Users configure their API keys in the settings panel. The system auto-selects the best available model.

What Questions Can You Ask?

Here are real questions we use daily to debug our production agents:

• “Show me the slowest agent runs in the last hour”
• “How many tokens did we spend on tool calls vs. completions today?”
• “Find all runs where the agent called the same tool more than 5 times”
• “What’s the error rate for the pricing tool this week?”
• “Compare latency between GPT-4o and Claude for the same task type”
• “Show me all runs where the agent exceeded 100k tokens”
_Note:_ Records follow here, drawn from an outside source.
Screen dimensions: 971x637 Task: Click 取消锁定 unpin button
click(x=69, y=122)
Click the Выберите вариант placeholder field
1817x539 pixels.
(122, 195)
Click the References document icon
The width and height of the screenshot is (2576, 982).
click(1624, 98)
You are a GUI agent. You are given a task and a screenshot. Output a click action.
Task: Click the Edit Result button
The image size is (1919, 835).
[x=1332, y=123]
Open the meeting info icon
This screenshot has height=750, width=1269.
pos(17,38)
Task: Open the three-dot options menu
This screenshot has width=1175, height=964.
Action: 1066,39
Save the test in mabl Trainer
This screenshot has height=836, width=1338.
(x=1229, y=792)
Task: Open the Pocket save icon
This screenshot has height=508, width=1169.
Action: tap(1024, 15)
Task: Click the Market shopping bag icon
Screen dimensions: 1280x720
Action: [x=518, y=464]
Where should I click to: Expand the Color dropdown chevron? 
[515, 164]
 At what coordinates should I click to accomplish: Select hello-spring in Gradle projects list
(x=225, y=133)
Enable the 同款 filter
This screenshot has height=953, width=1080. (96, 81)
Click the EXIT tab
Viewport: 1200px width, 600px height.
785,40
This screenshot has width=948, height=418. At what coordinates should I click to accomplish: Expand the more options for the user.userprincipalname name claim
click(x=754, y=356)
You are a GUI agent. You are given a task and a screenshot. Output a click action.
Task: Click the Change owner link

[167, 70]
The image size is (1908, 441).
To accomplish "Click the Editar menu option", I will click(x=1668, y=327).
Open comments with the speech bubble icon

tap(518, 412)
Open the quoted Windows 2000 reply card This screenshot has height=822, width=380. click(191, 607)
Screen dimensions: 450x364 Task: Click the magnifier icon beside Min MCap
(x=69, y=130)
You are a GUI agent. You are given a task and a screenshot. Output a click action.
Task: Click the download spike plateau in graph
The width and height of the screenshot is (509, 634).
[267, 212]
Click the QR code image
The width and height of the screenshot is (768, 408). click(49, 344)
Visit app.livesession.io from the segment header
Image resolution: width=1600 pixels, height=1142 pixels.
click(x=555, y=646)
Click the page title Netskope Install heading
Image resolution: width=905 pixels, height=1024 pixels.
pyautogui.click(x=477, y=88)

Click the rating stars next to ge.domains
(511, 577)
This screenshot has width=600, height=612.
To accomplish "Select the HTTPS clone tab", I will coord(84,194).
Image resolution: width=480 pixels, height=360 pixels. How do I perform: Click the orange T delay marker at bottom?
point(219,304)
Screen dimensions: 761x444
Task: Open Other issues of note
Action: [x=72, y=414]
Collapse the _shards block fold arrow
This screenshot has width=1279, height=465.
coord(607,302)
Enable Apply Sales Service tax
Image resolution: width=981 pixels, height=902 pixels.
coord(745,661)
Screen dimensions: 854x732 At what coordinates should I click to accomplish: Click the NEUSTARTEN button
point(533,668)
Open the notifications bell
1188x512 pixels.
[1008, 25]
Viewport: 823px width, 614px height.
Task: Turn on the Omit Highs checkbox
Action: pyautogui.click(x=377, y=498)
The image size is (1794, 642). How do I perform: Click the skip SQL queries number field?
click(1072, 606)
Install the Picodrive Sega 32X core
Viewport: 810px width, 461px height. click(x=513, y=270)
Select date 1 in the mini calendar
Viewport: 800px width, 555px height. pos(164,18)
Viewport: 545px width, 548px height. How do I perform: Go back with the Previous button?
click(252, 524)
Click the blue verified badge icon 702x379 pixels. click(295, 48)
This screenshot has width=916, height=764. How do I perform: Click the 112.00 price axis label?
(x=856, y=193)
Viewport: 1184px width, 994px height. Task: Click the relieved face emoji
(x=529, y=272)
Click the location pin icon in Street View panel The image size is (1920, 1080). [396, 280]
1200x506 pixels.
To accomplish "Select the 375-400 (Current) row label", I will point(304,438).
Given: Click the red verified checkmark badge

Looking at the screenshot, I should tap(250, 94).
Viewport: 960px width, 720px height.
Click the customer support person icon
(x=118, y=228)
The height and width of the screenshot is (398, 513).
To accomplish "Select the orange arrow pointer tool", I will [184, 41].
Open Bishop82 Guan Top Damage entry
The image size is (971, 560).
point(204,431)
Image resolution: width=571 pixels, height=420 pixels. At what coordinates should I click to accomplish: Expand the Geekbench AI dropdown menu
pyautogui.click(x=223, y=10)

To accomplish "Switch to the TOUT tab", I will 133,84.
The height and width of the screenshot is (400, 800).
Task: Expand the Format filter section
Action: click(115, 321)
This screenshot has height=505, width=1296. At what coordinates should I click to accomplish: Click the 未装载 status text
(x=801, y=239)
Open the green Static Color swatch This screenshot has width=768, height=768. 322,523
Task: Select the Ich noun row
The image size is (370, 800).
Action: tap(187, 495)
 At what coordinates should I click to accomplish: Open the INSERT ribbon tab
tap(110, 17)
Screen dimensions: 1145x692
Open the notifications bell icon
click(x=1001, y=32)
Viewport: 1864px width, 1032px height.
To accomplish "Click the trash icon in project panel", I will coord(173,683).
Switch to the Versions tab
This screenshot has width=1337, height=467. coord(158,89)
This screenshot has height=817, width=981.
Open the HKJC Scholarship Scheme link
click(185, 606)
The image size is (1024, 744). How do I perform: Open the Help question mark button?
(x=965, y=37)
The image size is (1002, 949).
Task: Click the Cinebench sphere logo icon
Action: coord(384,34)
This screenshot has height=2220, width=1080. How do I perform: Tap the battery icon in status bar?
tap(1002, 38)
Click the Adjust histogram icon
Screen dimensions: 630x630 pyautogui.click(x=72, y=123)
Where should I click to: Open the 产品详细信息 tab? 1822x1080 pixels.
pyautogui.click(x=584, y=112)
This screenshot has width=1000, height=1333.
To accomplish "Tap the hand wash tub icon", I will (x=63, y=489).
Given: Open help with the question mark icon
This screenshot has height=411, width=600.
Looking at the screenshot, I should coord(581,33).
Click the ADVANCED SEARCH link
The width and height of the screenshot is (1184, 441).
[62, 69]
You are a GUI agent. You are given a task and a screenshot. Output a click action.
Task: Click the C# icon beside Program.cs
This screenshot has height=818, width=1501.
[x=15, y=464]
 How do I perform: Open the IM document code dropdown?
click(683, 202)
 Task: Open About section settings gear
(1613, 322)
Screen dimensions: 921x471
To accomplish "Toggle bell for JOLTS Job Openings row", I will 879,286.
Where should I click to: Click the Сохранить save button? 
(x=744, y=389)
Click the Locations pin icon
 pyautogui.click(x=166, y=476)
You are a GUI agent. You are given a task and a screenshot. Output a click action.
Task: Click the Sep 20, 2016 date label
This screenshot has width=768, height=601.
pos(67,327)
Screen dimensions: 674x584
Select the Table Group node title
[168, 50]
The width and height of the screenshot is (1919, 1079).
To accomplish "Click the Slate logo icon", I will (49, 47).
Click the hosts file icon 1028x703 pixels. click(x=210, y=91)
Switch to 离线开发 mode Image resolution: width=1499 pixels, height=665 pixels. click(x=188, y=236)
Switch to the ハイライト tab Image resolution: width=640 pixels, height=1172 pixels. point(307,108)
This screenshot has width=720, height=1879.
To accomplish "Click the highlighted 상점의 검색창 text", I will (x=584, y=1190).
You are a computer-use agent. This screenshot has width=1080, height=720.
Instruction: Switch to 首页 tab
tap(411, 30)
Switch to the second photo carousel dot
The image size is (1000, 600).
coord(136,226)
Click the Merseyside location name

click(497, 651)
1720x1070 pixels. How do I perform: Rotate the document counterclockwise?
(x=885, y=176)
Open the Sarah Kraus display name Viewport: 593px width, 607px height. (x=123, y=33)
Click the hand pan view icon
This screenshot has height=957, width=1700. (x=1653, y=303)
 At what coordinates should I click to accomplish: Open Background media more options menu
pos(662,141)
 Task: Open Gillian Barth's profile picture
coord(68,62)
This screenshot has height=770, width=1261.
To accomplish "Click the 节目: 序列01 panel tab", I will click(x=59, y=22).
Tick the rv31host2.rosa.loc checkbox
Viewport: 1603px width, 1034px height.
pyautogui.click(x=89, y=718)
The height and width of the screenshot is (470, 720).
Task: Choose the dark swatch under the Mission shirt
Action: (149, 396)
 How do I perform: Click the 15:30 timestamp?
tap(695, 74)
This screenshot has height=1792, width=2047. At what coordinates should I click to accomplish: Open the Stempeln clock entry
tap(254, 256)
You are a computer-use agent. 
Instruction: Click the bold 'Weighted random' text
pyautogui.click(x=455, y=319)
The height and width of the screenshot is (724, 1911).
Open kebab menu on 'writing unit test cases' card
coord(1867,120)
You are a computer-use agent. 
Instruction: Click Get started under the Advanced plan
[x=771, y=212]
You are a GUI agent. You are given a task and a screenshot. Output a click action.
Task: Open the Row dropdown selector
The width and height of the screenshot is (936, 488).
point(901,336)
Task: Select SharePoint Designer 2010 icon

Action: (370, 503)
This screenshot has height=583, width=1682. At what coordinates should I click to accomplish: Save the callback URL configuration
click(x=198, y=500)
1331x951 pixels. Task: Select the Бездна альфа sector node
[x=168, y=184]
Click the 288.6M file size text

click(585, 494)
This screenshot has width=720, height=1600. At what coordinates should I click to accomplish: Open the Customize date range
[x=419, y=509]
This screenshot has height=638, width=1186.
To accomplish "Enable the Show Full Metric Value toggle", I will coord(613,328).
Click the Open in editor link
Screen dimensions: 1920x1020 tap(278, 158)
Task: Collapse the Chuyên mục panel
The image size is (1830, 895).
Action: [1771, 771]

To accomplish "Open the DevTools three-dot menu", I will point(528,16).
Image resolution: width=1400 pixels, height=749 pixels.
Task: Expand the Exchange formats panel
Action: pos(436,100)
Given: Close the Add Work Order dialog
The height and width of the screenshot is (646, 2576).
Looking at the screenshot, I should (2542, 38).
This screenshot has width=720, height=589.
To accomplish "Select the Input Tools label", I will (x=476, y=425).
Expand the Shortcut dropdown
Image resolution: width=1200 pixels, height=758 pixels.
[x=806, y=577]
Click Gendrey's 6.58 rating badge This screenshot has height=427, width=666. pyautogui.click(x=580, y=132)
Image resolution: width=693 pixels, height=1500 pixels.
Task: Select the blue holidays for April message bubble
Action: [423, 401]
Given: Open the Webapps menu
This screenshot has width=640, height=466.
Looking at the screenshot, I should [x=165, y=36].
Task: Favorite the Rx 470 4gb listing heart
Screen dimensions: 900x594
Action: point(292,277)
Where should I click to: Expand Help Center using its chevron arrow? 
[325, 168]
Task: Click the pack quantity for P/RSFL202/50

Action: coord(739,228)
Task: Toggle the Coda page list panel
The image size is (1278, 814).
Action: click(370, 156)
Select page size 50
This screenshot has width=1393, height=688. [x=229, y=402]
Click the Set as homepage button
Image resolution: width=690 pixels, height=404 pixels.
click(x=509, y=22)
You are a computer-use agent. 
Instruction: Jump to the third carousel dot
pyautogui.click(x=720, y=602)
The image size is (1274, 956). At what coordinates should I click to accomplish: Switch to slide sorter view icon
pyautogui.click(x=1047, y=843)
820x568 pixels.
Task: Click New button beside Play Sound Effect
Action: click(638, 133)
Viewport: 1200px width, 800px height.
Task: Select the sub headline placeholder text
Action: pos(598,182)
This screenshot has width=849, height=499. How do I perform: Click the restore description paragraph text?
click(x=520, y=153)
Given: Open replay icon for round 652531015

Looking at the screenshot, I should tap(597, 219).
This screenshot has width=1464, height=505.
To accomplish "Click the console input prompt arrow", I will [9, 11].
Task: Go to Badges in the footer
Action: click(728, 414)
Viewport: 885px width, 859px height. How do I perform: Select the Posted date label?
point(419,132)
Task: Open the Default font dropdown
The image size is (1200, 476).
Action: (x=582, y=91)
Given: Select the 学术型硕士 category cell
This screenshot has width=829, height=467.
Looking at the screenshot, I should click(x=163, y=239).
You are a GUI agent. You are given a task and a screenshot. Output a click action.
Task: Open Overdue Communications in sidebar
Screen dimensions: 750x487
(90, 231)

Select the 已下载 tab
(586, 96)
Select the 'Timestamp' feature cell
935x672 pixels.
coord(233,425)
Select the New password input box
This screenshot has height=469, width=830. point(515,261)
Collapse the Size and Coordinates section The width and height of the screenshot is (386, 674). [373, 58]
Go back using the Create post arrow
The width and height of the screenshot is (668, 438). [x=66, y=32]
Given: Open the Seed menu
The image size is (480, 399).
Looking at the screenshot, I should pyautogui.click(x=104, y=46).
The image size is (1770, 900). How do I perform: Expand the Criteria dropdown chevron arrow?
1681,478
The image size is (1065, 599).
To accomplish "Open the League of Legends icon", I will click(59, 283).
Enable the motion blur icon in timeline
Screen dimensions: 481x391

Each question gets translated to SQL, executed against Logfire, and returned as a formatted table or chart.

Key Takeaways

• Standard dashboards fail for AI agents. LLM traces are nested, branching, and context-dependent. You need a query interface that understands agent patterns, not just HTTP status codes.
• Natural language to SQL is the right abstraction. Your Logfire data is already SQL-queryable. The AI assistant bridges the gap between “why did the agent do X” and the SQL needed to answer that.
• Browser context makes debugging effortless. The Chrome extension injects the current trace into the assistant’s context. No copy-pasting. No context switching.
• Multi-span selection enables comparative analysis. Select multiple spans and ask the assistant to compare them - token usage, latency, tool call patterns.
• This is observability for humans, not dashboards. The goal isn’t more charts. It’s answering “what went wrong?” in natural language.

Try It Yourself

logfire-assistant - AI-powered Logfire assistant with natural language to SQL queries, Chrome extension, and multi-span analysis.